▶ [SET PROBLEM 1]
In the notes on detecting mouth sounds, how many fewer mouth noises does the smaller sample rate identify?
▶ [SET PROBLEM 2]
Copy the listing from the line that has "Click the air conditioner value AAC" through its final line, including both ends, and leave out the pictures.

▶ [DOCUMENT PASSAGE]
10:42:55 06/27/23 AUS Eastern Standard Time
10:43:10 06/27/23 AUS Eastern Standard Time
time taken: --- 14.295339584350586 seconds ---


In [11]:
generate_mouth_sounds_labels('{}\WAV\\test 30s.wav'.format(nb_path), "30s22050Hz.txt", sample_rate= 22050)

10:44:36 06/27/23 AUS Eastern Standard Time
10:44:49 06/27/23 AUS Eastern Standard Time
time taken: --- 12.711917638778687 seconds ---


I believe STFT limits frequency bands to n/2 of sample rate, so would not want to go below 22050. Smaller sample rate is slightly faster, but identifies 9 fewer mouth noises (not sure if any of these are false positives in the 44100 sr output).
   
Further opportunities:   
 - Set up the loaded sound file as a class.
 - Optimise the "fine tuning" section of "generate_mouth_sounds_labels()" to use vectors instead of loops.
 - Extend the "fine tuning" section to trim the tail of the identified clip, not just the lead.
 - Multithreading. Since the "process" is comparing a set of independent chunks, it would be very possible to divide the total sound file into n threads and simultaneously process each thread. Potential bottleneck on memory?
 - Add a "clean" function which duplicates the mechanism of the "repair" function in Audacity to re-write the identified "mouthsound" datapoints with a smoothed interpolated function and export a new sound file. This way all processing is done in one space rather than flitting between programs.
 - Write this as a .py file that can be used via terminal instead of a notebook.
 - Be less lazy.
 - Write up a summary of the mechanics of all this so someone can learn and actually implement these improvements.

▶ [PROVIDED RECORDS]
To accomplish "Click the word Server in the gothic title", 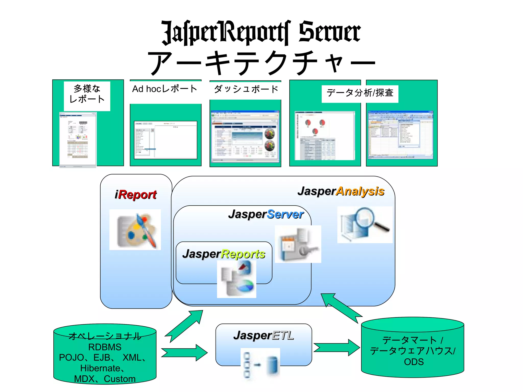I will point(329,32).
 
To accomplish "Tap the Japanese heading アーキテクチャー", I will point(261,63).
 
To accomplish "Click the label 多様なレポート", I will point(87,94).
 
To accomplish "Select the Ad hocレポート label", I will point(165,89).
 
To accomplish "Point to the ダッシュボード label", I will point(246,89).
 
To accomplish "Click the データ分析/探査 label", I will point(360,93).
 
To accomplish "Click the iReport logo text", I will point(136,195).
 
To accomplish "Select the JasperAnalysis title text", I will point(341,191).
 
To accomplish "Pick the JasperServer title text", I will point(266,214).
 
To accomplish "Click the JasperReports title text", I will point(224,254).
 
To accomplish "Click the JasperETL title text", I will point(264,335).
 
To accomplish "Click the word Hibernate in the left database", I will point(100,368).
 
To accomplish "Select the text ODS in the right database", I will point(414,362).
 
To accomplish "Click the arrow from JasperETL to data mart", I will point(337,347).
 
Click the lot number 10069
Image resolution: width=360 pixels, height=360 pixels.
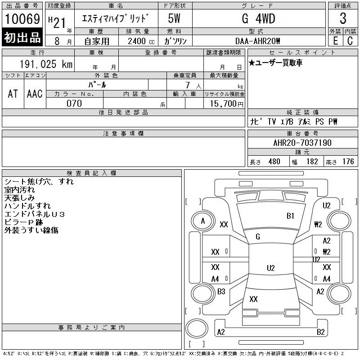22,19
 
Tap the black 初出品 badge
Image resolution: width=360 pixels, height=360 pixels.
22,38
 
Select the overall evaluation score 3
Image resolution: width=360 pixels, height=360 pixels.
343,19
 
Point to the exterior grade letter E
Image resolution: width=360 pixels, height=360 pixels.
335,40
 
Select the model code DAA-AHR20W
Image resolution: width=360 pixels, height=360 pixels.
257,41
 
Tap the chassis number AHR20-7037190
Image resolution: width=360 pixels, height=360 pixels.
302,143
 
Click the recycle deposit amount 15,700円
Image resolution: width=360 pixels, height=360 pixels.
225,104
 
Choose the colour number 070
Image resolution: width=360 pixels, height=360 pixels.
74,104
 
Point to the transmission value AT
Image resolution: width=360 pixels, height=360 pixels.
13,94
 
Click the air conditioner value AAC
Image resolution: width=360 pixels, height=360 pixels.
35,94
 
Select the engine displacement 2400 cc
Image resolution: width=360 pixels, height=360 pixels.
141,41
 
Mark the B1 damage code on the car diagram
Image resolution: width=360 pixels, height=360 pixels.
290,216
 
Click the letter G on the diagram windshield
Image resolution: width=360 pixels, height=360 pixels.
258,237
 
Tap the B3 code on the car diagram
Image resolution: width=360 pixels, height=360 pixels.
221,292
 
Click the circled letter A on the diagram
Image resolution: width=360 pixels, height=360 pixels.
203,221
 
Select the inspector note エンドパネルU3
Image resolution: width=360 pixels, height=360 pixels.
35,214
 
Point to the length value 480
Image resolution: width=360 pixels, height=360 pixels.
274,162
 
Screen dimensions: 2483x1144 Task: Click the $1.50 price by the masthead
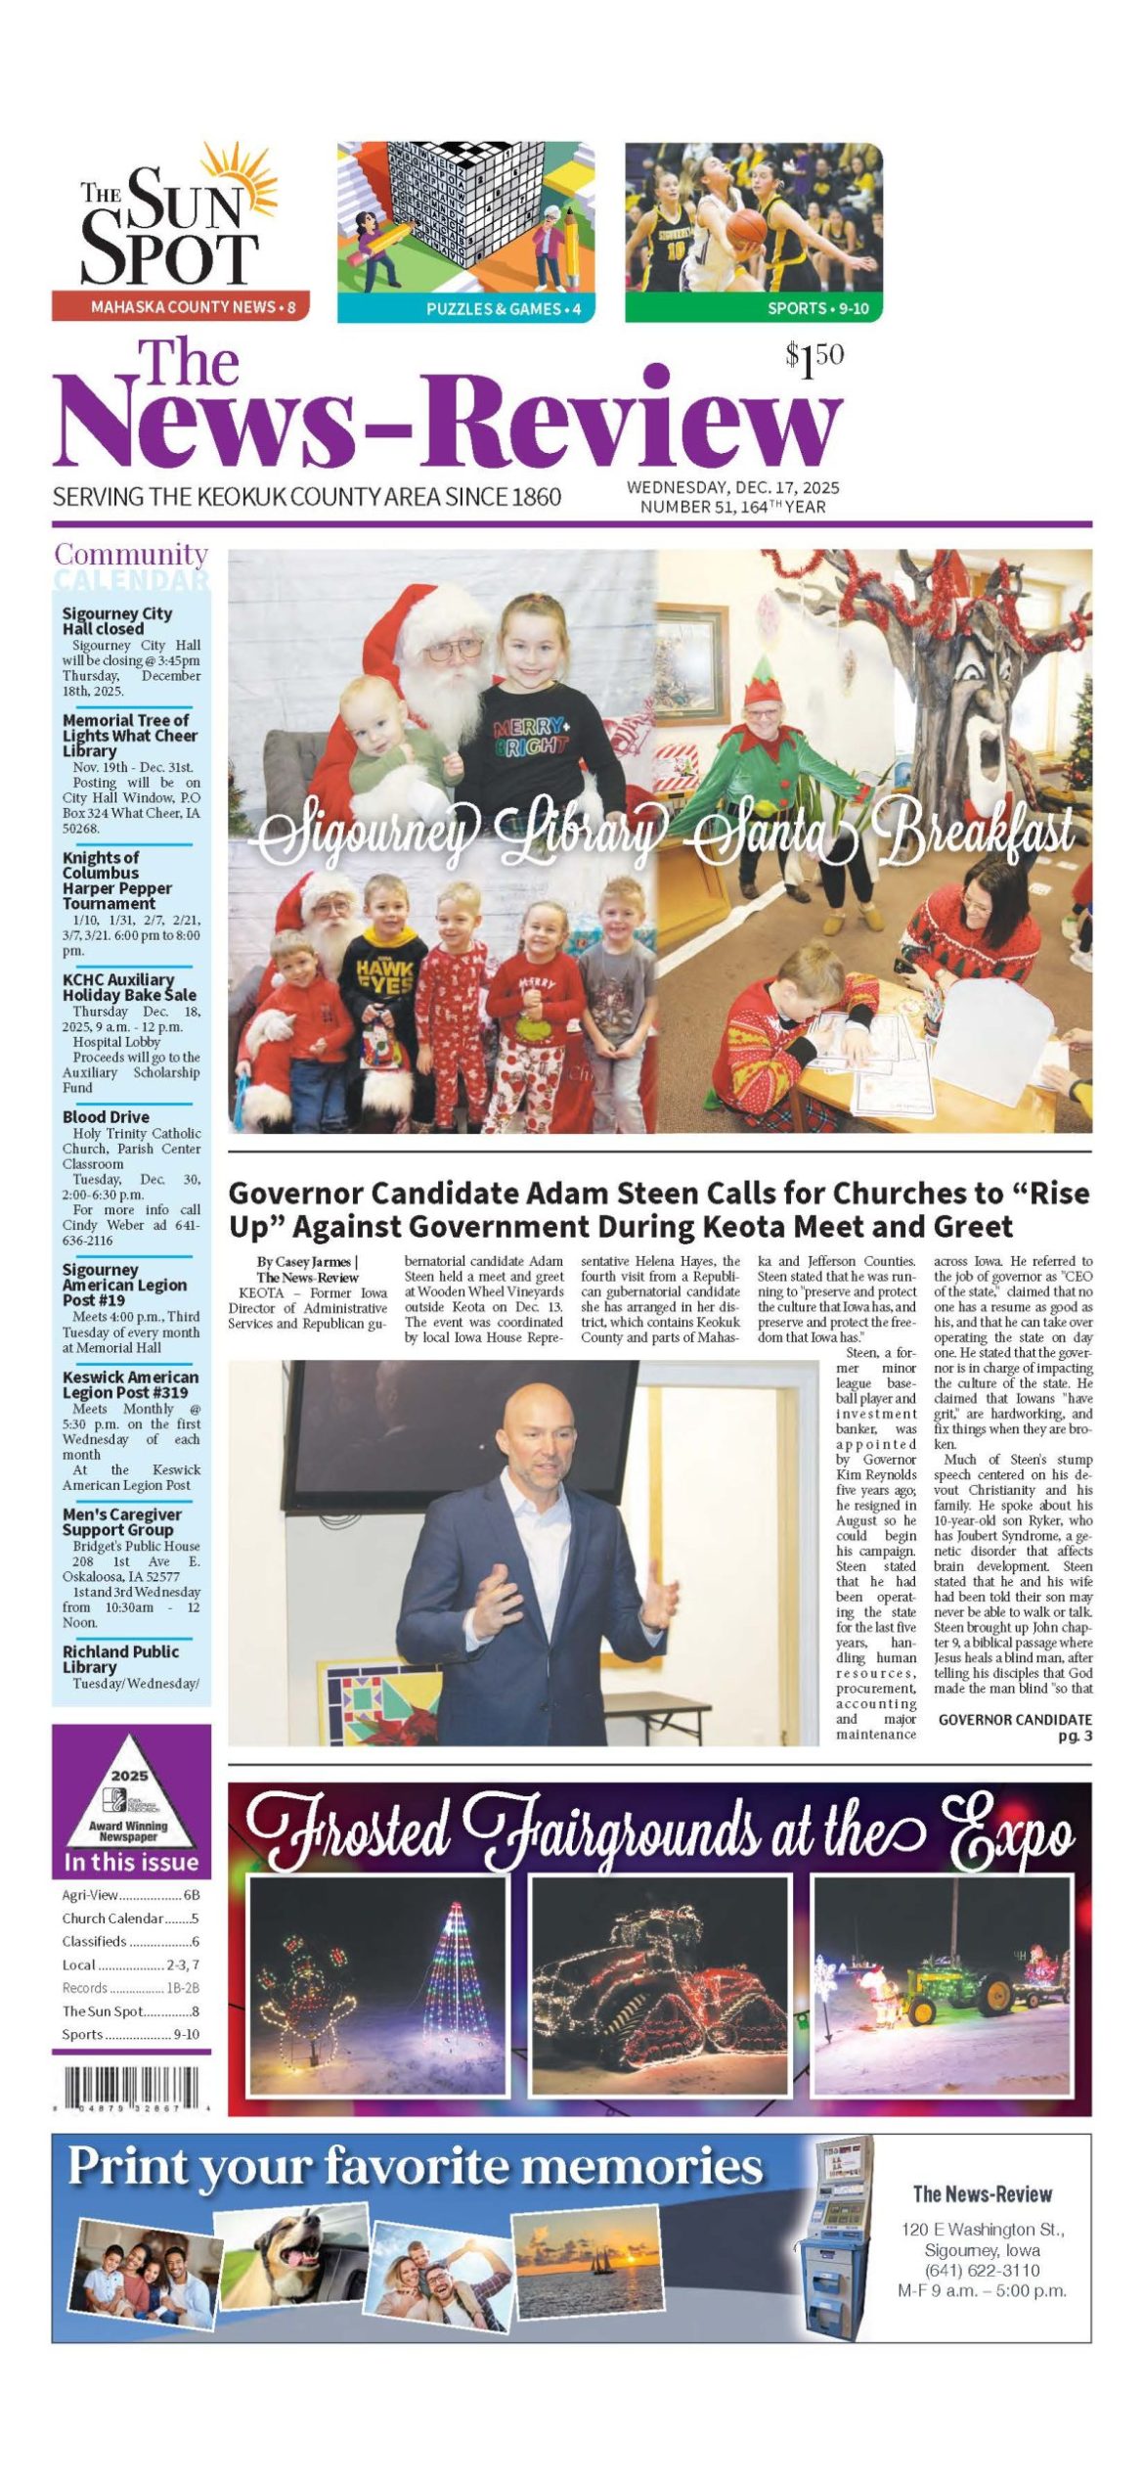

▶ [FINAL ANSWER 1]
Nine fewer.

▶ [FINAL ANSWER 2]
Click the air conditioner value AAC
Image resolution: width=360 pixels, height=360 pixels.
35,94
 
Select the engine displacement 2400 cc
Image resolution: width=360 pixels, height=360 pixels.
141,41
 
Mark the B1 damage code on the car diagram
Image resolution: width=360 pixels, height=360 pixels.
290,216
 
Click the letter G on the diagram windshield
Image resolution: width=360 pixels, height=360 pixels.
258,237
 
Tap the B3 code on the car diagram
Image resolution: width=360 pixels, height=360 pixels.
221,292
 
Click the circled letter A on the diagram
Image resolution: width=360 pixels, height=360 pixels.
203,221
 
Select the inspector note エンドパネルU3
Image resolution: width=360 pixels, height=360 pixels.
35,214
 
Point to the length value 480
Image resolution: width=360 pixels, height=360 pixels.
274,162
 
Screen dimensions: 2483x1144 Task: Click the $1.50 price by the masthead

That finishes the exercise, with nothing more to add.